Repeat the lines from the line with "Image resolution: width=149, height=2576." to the line with "[all streams]" in the listing below, keeping both end lines and adding nothing.

Records supplied
== Segment start ==

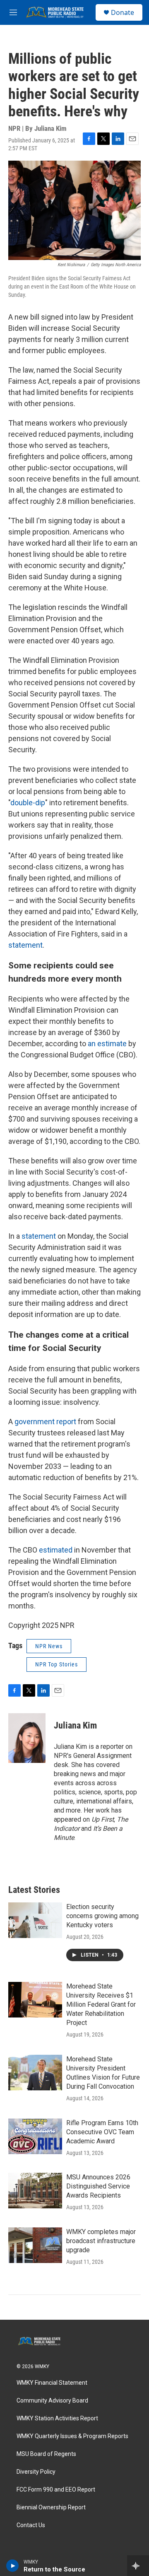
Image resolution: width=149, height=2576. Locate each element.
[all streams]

== Segment end ==
== Segment start ==

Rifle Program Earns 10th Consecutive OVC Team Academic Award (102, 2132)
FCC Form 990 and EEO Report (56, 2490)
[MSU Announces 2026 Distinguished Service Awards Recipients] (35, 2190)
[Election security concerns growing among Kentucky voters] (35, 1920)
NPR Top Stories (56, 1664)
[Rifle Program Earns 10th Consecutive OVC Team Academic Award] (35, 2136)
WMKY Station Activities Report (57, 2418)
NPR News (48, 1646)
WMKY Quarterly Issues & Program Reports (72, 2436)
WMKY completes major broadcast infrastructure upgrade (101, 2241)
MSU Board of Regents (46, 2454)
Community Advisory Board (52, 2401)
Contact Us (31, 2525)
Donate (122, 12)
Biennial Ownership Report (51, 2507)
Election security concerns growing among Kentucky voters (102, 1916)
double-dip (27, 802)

== Segment end ==

Response to the exercise
Image resolution: width=149, height=2576. Locate each element.
[all streams]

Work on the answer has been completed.